David Nebreda photographe espagnol né en 1952, a passé la majeure partie de sa vie enfermé et coupé du reste du monde. Malgré des études d’arts il se définit comme autodidacte. Il est diagnostiqué schizophrène paranoïaque très jeune et connaîtra de nombreux internements psychiatriques dès l’âge de 20 ans. Sa démarche artistique est une réflexion sur sa vie avec la maladie, ce qui l’a conduit à des périodes de mutisme, d’enfermement et de proximité avec la mort. Le médium photographique est utilisé ici comme moyen pour se figurer en un «Autre», c’est-à-dire l’incarnation de la folie à travers des autoportraits. Toutes ces images questionnent la représentation, l’expérience et l’image de soi.

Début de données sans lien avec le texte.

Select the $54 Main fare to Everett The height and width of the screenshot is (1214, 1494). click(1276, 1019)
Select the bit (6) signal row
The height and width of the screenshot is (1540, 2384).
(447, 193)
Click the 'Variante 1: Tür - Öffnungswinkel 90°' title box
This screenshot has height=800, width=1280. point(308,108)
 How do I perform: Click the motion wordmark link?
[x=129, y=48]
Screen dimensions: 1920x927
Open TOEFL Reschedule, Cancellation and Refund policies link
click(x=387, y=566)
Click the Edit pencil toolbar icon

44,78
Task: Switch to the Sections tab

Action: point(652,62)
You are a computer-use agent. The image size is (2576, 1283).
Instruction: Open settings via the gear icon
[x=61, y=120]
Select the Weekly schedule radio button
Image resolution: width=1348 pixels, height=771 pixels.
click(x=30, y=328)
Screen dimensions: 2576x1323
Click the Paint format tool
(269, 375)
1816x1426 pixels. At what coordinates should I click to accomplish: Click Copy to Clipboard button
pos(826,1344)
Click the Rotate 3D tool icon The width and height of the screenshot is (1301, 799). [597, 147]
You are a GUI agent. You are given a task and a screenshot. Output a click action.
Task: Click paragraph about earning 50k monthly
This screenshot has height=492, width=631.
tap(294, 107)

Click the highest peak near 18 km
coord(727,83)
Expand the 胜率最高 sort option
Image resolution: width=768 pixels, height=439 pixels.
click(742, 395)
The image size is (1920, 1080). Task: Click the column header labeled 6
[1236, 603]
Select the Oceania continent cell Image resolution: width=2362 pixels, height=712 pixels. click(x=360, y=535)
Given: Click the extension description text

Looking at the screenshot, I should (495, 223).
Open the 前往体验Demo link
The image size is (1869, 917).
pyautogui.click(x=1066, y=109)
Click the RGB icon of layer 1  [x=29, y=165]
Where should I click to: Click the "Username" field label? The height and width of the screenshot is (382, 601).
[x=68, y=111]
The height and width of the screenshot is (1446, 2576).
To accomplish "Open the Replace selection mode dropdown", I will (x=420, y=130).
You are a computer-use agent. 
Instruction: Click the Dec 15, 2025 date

Par sa vie personnelle peu banale, David Nebreda est atypique. Son physique de Jésus-Christ anorexique est dû à un régime végétarien, ne mangeant que huit ou neuf aliments invariables crus ou juste cuits à l’eau. L’homme est aussi myope, il refuse de se soigner, ne porte ni lunettes, ni lentilles. Regarder dans le flou le rassure et ce qu’il voit ne l’intéresse pas. Seul le viseur de son appareil photographique est à sa vue. Tous les miroirs de sa maison sont recouverts de papier, son image il ne la connaît qu’à travers ses autoportraits. L’artiste se tient aussi à une liste d’interdits personnels tels que le silence, des années de réclusion, l’abstinence sexuelle, aucun livre, aucune télévision et aucun ordinateur. Il refuse de se ranger dans une quelconque catégorie professionnelle, les photographies étant seulement pour lui des exercices de réflexion. Il conteste également toute assimilation à l’histoire de l’art et à la culture occidentale comme référence.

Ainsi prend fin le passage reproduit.